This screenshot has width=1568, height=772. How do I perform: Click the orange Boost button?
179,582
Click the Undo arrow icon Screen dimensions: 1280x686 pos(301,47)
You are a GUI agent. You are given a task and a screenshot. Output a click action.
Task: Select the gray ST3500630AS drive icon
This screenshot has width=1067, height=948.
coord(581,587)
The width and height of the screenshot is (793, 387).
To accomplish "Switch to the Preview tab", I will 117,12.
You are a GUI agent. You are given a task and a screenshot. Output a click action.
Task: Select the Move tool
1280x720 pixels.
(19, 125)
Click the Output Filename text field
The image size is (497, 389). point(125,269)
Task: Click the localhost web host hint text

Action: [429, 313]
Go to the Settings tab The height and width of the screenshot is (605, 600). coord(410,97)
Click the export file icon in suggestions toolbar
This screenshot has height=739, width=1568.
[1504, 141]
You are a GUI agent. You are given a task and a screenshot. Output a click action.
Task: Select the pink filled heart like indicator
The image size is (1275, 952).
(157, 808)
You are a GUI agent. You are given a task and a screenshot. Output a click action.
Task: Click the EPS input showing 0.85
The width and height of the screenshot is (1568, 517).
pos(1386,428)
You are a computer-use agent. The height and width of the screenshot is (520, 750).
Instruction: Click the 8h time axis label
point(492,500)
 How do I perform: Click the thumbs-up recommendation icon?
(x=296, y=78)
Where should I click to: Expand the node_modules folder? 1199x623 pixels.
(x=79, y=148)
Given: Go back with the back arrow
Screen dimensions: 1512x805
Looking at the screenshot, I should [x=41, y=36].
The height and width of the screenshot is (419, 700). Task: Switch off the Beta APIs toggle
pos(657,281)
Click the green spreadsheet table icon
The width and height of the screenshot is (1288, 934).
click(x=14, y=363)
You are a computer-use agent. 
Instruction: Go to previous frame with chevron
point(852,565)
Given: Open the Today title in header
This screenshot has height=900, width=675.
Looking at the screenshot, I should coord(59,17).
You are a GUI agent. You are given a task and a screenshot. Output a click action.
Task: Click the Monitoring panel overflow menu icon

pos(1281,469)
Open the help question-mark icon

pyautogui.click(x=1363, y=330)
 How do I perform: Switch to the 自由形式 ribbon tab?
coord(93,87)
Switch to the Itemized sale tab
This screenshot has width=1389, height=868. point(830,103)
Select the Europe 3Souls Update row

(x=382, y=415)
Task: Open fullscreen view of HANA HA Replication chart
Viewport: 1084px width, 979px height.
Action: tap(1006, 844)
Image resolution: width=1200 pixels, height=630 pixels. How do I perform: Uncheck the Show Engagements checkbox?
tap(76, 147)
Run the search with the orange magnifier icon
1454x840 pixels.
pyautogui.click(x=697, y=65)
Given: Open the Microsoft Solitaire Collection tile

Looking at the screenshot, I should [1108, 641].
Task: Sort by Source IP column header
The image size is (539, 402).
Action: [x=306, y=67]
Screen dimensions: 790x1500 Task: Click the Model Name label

_WHAT YOU HAVE TO DO_.
Display every line in the rows above that contains the string "This".

_EXPECTED ANSWER_.
This screenshot has width=1568, height=772. How do I perform: Click the orange Boost button?
This screenshot has width=1067, height=948.
This screenshot has height=739, width=1568.
This screenshot has height=900, width=675.
This screenshot has width=1389, height=868. point(830,103)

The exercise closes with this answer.